When done press Ctrl + x
- press y
- then Enter
to close.
Since we are done editing config files, we can start the container!
Login as root
and the password you set. Once logged in - we need to update:
apt update && apt upgrade -y
We need to grab the drivers again:
wget <nvidia driver link>
After it downloaded:
chmod +x <driver file>
Before we run the installer again we need to add an extra flag to the installer.:
./<driver> --no-kernel-module
so for me it should read as:
./NVIDIA-Linux-x86_64-515.86.01.run --no-kernel-module
The reason for this is because this container is using your main nodes kernel.
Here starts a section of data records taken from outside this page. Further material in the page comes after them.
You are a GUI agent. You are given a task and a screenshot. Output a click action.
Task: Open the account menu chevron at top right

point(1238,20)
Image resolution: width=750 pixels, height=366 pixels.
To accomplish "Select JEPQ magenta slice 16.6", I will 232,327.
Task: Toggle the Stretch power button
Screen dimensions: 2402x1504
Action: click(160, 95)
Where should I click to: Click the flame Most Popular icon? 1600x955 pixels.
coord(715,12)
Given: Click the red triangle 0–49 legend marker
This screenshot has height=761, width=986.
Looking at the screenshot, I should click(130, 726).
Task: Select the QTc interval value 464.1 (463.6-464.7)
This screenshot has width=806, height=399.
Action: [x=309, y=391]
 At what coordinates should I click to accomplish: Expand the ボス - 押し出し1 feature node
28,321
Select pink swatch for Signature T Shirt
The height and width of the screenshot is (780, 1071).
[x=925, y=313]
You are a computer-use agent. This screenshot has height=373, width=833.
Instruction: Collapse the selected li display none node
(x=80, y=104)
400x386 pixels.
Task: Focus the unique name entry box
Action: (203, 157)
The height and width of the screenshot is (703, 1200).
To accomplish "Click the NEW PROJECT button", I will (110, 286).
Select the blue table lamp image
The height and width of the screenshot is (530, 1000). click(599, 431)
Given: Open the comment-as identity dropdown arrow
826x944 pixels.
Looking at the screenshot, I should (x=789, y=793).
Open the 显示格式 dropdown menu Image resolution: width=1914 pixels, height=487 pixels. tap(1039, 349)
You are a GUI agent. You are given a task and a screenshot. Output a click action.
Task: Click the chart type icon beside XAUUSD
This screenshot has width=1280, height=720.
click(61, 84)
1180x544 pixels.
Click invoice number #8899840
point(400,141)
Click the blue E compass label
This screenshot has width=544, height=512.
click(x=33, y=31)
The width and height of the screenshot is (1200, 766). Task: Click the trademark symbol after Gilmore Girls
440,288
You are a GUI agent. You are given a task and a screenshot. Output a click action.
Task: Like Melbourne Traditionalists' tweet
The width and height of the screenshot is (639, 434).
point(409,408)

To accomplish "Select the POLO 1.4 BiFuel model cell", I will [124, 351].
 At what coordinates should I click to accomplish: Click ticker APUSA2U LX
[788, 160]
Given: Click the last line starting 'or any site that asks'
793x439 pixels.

That's why we did all the legwork before to get to this point.
Once the driver install opens the only new message will be:
WARNING: You specified the '--no-kernel-module' command line option...
Just hit OK
and proceed with the driver install like we did previously. When the installer is done, reboot the container.
After reboot log back in as root
. Run the nvidia-smi
command.
Congratulations! You have successfully just passed your GPU to an LXC Container!! From here you can do whatever you like that can harness the horsepower of your GPU for any type of workload.